▸ **SHORT TASK**: Duplicate the stretch of the agile planning article from "I am very fortunate" through "and lean concepts.", keeping every word as it appears.

▸ **GIVEN PASSAGE**:
======

Successful Agile Planning: An Iteration How-To, Part I

Agile development practices, when performed correctly, are lightweight and inexpensive, avoid wasted cycles, and ensure that just the right features are built. In this article you will find successful ways to make and meet iteration commitments, techniques for leading a team or teams through an effective iteration planning meeting, and tips on how to establish priorities, size your stories, and plan your iterations better.

I am very fortunate as an Agile Coach with Rally to constantly be around teams who want to become leaner and more agile. Those who do the work, plan the work is a principle I hold dear, yet it is a struggle for many to create such a self-organizing, self-managing team. I was reminded of this in July of this year (2009). I was invited to give a webinar on Agile Planning. I expected perhaps a few dozen attendees yet 1400 people registered and 3 months later I was still answering questions. The content of that webinar is the inspiration for this article and my target audience is the team that is new to agile and lean concepts.

======

▸ **RECORDED INFORMATION**:
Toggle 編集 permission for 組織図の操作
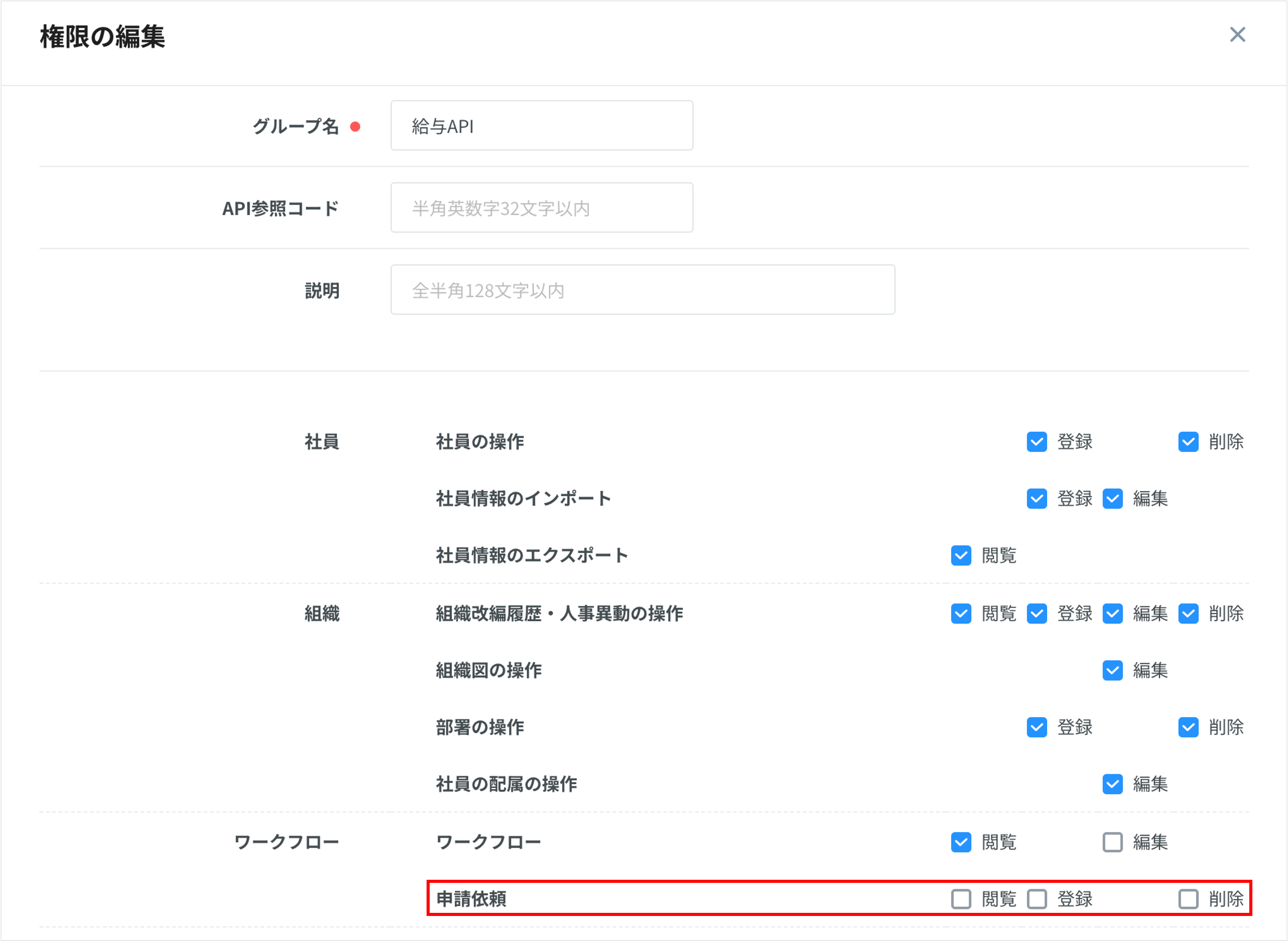This screenshot has height=941, width=1288. 1113,670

======

▸ **TASK ANSWER**:
I am very fortunate as an Agile Coach with Rally to constantly be around teams who want to become leaner and more agile. Those who do the work, plan the work is a principle I hold dear, yet it is a struggle for many to create such a self-organizing, self-managing team. I was reminded of this in July of this year (2009). I was invited to give a webinar on Agile Planning. I expected perhaps a few dozen attendees yet 1400 people registered and 3 months later I was still answering questions. The content of that webinar is the inspiration for this article and my target audience is the team that is new to agile and lean concepts.